Findings from this study suggest that a safe, low-cost, and relatively easy to implement intervention such as the RRMI has the potential to significantly improve the QOL of individuals with cancer. Higher QOL is associated with improved well-being and cancer prognoses, including decreased side effects,21,22 decreased morbidity, 23 and increased lifespan. 23 Cancer survivors generally report having more comorbid conditions, higher physical symptom burden, especially fatigue, insomnia and pain, compared with the general population. 39
In addition, individuals with cancer often experience higher levels of psychological distress.11,40,41 Negative emotions experienced by them include fear (e.g., of dying and recurrence), trauma, anxiety, grief, worry, hopelessness/helplessness, and a loss of peace.24,40,42 -45 Such conditions of stress have been shown to weaken the immune system’s response to cancer in various studies. 41 In general, these conditions of stress are detrimental to the conditions that need to prevail for cancer patients to heal. Stressful life events, including increased financial burdens, 15 and their related emotional responses, are most likely to result in detrimental long-term or permanent changes in several factors, including emotional well-being (e.g., increased anxiety and depression symptoms)44,46; physiological well-being (e.g., hormonal imbalances, digestive issues, and continued immune suppression; decreased apoptosis, decreased enzymes that degrade chemical carcinogens, and reduced ability to repair cellular DNA).45,47,48 Changes in behavior (e.g., greater alcohol and tobacco consumption, lower physical activity levels as well as poorer dietary and sleep quality) are also observed in cancer patients.46,49,50 The RRMI raises participants’ awareness to the role of stress in impeding disease recovery. It provides ways in which cancer patients can recognize, accept and manage their stress, so healing or disease recovery can occur.10,28
The RRMI significantly increased cancer participants’ emotional well-being at month 6 compared with baseline. This finding suggests that the information and tools provided by the RRMI and introduced to cancer participants with the aim of helping to improve emotional well-being (Table 1) are likely to have a positive impact.
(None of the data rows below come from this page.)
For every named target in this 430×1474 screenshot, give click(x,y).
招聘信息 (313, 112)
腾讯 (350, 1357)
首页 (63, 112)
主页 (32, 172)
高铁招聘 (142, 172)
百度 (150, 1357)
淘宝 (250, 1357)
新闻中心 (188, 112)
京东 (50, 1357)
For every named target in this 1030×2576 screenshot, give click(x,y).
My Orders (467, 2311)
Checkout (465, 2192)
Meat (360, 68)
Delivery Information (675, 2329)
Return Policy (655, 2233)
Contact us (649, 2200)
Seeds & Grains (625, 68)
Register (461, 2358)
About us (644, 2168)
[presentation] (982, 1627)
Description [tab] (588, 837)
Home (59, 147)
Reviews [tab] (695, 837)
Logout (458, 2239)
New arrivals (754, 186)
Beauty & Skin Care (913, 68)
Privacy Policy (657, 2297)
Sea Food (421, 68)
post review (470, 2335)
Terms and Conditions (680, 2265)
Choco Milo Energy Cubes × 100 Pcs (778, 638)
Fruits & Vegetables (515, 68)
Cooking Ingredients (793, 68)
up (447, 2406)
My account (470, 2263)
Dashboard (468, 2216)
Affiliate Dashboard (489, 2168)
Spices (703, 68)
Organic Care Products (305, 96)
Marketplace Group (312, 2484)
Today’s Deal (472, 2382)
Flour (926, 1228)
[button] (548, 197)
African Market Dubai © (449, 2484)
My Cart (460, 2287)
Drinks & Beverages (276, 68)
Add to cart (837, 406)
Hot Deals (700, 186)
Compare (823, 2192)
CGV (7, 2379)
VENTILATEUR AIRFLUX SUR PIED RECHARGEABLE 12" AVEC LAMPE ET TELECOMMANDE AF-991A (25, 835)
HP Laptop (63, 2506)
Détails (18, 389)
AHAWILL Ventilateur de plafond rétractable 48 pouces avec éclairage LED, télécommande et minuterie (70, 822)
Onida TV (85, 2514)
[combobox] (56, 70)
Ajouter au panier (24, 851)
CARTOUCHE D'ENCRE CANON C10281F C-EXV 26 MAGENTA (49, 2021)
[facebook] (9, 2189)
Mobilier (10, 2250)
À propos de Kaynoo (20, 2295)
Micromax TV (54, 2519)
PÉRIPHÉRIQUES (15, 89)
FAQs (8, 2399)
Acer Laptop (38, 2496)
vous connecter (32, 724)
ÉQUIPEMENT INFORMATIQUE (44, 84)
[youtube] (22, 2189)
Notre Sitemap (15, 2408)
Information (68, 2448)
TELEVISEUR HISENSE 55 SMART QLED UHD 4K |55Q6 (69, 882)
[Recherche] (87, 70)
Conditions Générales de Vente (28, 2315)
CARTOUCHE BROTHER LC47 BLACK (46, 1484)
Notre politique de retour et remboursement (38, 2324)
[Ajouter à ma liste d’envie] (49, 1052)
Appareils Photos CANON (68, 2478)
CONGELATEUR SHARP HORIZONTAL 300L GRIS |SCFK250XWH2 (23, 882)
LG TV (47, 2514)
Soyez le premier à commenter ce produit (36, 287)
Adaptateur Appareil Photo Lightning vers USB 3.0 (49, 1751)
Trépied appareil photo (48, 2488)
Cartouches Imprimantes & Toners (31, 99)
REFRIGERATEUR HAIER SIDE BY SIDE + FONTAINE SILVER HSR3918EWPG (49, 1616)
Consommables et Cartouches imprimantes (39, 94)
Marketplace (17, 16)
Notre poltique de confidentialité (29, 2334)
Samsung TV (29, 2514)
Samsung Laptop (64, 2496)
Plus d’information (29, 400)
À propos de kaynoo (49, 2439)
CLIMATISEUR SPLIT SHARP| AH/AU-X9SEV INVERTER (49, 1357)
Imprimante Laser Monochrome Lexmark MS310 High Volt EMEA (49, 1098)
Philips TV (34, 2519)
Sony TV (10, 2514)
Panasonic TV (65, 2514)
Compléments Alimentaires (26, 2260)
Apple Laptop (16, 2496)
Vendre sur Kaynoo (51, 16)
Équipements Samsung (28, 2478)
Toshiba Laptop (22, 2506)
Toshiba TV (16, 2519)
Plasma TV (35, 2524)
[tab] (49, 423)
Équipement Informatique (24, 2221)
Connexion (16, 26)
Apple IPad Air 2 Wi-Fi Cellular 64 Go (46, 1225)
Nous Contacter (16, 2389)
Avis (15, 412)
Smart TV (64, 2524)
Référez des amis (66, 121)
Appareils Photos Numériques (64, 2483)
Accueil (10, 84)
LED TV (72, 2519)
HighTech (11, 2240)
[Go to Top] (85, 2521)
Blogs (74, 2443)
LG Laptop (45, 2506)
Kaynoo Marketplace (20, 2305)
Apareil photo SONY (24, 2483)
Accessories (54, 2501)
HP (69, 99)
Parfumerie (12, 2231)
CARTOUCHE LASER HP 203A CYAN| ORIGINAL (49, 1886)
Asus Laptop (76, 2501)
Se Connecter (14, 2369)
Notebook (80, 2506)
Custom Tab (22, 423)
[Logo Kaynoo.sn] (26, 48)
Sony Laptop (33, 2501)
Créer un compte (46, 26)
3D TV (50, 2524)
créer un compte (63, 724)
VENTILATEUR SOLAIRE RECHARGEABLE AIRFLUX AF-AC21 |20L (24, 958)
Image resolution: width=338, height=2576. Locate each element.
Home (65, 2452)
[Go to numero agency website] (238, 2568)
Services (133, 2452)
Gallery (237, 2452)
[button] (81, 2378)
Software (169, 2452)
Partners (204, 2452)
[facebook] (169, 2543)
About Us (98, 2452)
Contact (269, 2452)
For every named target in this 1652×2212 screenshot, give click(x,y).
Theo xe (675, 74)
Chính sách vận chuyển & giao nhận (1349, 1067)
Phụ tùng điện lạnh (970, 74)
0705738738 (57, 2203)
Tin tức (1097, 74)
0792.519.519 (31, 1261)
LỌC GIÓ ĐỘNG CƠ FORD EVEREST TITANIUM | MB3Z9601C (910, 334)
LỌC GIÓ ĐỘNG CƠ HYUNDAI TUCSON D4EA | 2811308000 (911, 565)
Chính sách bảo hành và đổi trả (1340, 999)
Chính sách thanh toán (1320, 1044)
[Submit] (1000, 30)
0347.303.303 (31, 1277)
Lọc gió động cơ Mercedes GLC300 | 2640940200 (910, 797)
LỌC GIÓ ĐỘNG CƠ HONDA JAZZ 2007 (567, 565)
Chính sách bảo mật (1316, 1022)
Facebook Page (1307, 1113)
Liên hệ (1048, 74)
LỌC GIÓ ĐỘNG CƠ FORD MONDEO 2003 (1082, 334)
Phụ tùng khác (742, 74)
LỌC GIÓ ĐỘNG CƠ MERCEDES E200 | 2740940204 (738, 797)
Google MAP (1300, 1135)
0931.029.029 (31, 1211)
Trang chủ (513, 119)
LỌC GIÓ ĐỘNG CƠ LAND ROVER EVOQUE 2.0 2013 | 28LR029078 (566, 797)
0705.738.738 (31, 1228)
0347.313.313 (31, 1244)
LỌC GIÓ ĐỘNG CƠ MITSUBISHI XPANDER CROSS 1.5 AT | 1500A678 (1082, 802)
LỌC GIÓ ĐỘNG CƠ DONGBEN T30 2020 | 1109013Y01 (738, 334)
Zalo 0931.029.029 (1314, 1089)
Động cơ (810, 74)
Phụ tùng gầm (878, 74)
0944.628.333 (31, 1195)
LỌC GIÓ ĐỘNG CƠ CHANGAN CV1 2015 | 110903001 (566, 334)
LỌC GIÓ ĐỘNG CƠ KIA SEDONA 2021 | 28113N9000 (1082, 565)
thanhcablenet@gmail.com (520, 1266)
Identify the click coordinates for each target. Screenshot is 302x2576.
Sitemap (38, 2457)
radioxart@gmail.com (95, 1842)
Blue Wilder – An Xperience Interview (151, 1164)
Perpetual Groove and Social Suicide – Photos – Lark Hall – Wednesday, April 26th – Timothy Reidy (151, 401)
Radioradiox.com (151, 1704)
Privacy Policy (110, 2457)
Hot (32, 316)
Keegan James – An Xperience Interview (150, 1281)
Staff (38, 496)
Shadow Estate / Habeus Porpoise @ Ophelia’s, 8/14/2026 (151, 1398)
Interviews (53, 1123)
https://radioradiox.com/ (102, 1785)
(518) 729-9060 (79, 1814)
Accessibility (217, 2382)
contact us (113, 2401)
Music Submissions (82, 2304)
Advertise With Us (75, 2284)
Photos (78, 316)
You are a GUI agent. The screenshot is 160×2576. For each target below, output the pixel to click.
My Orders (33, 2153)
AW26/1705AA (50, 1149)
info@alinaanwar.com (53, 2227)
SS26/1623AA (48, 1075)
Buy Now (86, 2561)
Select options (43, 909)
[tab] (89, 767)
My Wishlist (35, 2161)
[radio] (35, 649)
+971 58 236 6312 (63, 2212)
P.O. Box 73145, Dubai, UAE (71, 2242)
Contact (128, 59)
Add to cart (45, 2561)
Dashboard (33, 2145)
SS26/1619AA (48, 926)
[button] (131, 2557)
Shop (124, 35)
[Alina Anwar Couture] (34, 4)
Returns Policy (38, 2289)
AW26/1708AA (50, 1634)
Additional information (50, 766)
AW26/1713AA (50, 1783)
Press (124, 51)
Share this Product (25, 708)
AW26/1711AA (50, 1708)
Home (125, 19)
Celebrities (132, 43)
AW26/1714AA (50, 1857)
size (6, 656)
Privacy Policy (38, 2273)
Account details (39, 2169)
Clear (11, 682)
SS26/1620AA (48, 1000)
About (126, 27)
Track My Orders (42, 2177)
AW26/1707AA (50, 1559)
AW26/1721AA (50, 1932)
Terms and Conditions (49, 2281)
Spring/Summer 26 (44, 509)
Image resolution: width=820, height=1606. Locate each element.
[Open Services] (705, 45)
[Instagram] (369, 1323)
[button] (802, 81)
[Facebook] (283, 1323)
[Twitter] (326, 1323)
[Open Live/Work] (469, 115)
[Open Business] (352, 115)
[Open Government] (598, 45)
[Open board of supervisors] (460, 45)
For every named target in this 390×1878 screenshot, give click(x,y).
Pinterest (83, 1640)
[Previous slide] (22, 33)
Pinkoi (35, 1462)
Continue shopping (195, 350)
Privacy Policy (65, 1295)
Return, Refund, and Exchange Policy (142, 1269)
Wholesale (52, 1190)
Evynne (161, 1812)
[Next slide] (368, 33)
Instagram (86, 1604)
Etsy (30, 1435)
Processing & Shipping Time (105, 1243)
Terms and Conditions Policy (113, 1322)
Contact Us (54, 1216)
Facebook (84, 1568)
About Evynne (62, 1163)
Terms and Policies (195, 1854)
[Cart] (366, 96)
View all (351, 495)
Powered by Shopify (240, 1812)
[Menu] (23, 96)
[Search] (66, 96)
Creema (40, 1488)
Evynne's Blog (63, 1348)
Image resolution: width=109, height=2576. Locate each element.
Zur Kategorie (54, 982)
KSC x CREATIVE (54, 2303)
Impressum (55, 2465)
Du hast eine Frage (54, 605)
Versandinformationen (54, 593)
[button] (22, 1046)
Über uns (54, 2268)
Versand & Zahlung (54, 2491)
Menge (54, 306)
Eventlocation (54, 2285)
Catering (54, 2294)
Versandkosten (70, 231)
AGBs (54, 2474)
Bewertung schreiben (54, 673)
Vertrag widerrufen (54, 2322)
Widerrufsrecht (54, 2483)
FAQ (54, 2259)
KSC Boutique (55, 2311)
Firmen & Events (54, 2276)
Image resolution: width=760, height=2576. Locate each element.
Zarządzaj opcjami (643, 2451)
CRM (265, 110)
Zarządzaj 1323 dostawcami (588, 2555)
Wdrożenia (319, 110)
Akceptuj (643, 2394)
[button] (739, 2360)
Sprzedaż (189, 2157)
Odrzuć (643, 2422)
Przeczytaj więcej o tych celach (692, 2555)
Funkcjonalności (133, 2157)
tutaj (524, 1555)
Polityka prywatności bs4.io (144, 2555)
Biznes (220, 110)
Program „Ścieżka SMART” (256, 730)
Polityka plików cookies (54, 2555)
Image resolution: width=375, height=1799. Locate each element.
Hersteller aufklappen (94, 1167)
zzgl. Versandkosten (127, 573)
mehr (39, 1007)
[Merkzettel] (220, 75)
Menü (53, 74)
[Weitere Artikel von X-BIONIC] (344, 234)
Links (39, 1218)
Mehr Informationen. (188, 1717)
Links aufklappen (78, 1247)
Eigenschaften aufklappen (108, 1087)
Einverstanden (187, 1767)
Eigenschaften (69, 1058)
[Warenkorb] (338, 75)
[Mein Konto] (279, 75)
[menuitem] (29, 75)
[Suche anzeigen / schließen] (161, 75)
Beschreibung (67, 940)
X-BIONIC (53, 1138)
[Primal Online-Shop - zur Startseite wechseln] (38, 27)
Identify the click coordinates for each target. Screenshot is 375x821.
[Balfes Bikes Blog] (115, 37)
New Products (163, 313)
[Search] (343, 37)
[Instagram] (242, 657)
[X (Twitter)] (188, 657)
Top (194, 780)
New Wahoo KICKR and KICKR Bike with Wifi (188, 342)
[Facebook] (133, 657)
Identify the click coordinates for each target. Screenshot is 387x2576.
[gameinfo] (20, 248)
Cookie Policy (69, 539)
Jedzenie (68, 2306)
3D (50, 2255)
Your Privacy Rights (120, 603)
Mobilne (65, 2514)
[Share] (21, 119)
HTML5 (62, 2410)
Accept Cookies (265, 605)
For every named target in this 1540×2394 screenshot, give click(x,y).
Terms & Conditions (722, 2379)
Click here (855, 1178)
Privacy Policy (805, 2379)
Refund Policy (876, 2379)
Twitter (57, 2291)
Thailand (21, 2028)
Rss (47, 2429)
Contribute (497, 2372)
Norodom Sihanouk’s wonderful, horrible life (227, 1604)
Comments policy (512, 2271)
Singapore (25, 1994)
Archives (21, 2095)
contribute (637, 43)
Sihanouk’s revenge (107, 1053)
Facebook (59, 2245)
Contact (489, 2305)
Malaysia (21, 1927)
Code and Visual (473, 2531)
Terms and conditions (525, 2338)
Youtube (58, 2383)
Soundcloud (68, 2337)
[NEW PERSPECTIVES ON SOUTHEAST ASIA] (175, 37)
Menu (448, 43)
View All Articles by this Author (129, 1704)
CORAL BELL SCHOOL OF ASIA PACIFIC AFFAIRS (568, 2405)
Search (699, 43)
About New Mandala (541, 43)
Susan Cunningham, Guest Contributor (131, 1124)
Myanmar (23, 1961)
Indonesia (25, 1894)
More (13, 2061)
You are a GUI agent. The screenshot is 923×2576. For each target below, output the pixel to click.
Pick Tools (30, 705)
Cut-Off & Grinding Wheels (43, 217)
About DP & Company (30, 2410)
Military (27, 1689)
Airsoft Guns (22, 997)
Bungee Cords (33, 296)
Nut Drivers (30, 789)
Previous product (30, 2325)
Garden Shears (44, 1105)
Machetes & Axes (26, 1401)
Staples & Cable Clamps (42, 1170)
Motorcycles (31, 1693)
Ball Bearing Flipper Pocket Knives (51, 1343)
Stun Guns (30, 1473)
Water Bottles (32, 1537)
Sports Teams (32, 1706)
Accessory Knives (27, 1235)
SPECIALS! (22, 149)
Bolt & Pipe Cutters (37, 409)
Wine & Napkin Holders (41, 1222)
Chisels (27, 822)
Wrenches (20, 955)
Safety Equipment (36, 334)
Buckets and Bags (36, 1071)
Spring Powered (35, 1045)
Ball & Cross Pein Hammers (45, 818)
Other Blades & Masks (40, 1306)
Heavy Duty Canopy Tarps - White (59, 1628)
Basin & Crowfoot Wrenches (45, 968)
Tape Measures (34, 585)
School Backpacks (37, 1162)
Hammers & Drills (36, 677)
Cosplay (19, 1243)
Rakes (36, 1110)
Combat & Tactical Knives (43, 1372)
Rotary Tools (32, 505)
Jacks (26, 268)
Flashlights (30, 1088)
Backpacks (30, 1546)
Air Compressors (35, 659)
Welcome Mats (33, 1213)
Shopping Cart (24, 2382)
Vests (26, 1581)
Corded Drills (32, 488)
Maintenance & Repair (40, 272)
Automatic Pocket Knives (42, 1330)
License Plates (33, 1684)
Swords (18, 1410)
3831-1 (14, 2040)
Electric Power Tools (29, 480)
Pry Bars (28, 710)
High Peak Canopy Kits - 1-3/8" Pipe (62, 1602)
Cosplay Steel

In addition to increased emotional well-being associated with the RRMI, our current findings indicate that not living alone (including living with pets), is associated with higher emotional well-being as compared with living alone. Furthermore, the significant increase in social and family well-being at month 6 compared with baseline also appears to reflect a positive influence of the RRMI’s approach in helping all cancer participants recognize the importance of social support (Table 1). Companionship and social support are critical contributors to higher emotional and social well-being. After cancer diagnosis, larger social networks and greater social support/integration have been related to higher QOL, 51 while socially isolated individuals experience increased risk of all-cause and cancer mortality. 52
Meaning, peace, and faith scores were also significantly increased at month 6 compared with baseline. The tools provided by the RRMI in these areas (Table 1) also appear to improve the meaning, peace and faith scores. This is of particular importance, given that a cancer diagnosis may threaten people’s sense of meaning in life and affect their life purpose and priorities. 53 Regaining or discovering their meaning in life, and accepting their disease, have been shown to improve individuals’ cancer coping strategies and psychological well-being. 54 Sense of peace is also strongly associated with mental health. 55 Increased sense of peace, that is, reduced stress, also triggers healing. 56
There is substantial evidence that links greater spiritual well-being with better health outcomes, and ability to cope with illness, including terminal illness.23,37 Low spiritual well-being in people with cancer has been associated with worse physical and mental health, among other dysfunctions.37,57 High spiritual well-being is positively correlated with fighting spirit and negatively correlated with feelings of helplessness/hopelessness. 37 Given that the RRMI showed significant increases in FACIT-Sp and FACIT-Sp-12 scores at month 6 compared with baseline, it is likely that RRMI participants find hope, along with a reawakening of their fighting spirit, to commit to living. These attributes have been reported to improve QOL, and extend the lifespan of cancer patients.58 -60
A cancer diagnosis can make it difficult for individuals to feel that they have control over their lives.61,62 The RRMI empowers people to be active in taking responsibility for all aspects of their lives, and to include their intuition in their decision-making processes (Table 1). These are key RRMI lifestyle factors, and are likely contributing factors toward the increased QOL observed in this study.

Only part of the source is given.